**Material provided**:
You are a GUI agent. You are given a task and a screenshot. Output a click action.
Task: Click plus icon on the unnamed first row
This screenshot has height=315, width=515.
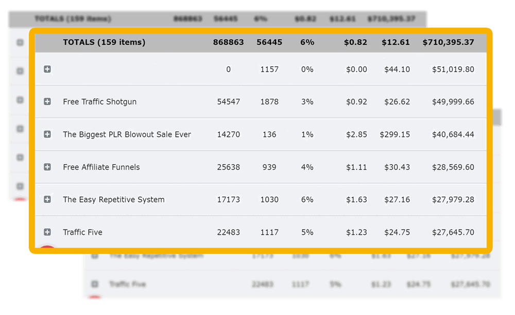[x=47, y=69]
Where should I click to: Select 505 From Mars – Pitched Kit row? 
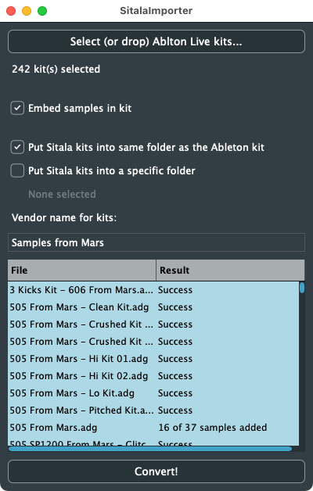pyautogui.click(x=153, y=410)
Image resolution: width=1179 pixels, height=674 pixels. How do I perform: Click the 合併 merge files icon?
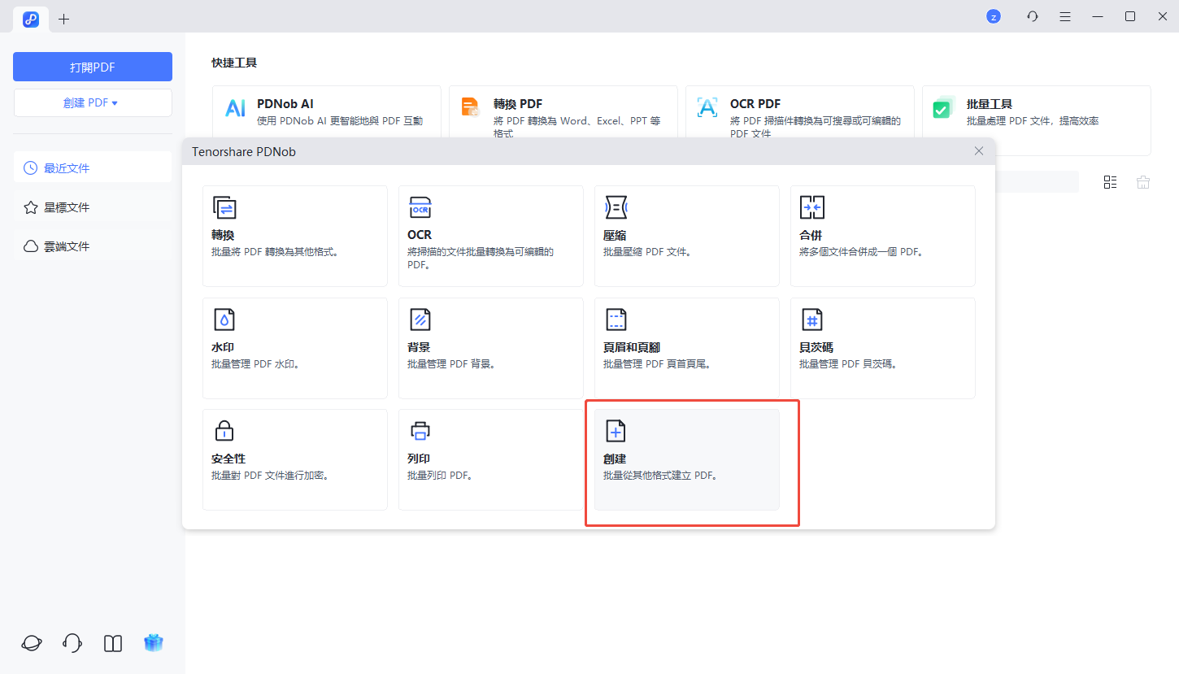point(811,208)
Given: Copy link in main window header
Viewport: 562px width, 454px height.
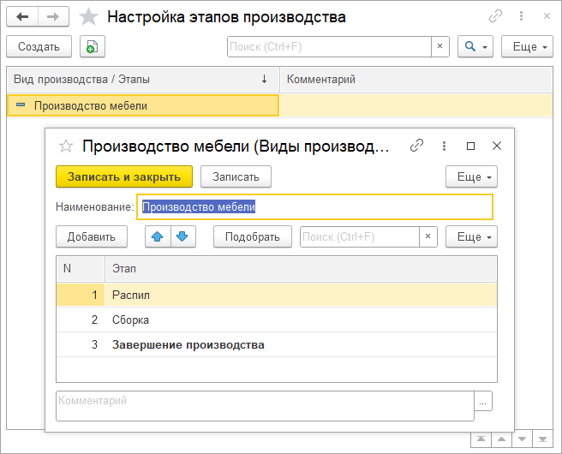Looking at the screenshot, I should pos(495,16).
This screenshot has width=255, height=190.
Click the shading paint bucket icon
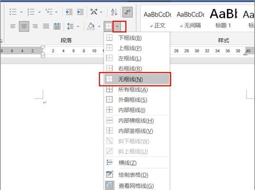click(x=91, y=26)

**Exercise goal**: Please copy the records above word for word, leaving out every picture.

**Your response**:
You are a GUI agent. You are given a task and a screenshot. Output a click action.
Task: Click plus icon on the unnamed first row
This screenshot has height=315, width=515.
[x=47, y=69]
Where should I click to: Select 505 From Mars – Pitched Kit row? 
pyautogui.click(x=153, y=410)
Image resolution: width=1179 pixels, height=674 pixels. How do I perform: Click the 合併 merge files icon?
point(811,208)
Given: Copy link in main window header
Viewport: 562px width, 454px height.
Looking at the screenshot, I should pos(495,16).
This screenshot has width=255, height=190.
Click the shading paint bucket icon
click(x=91, y=26)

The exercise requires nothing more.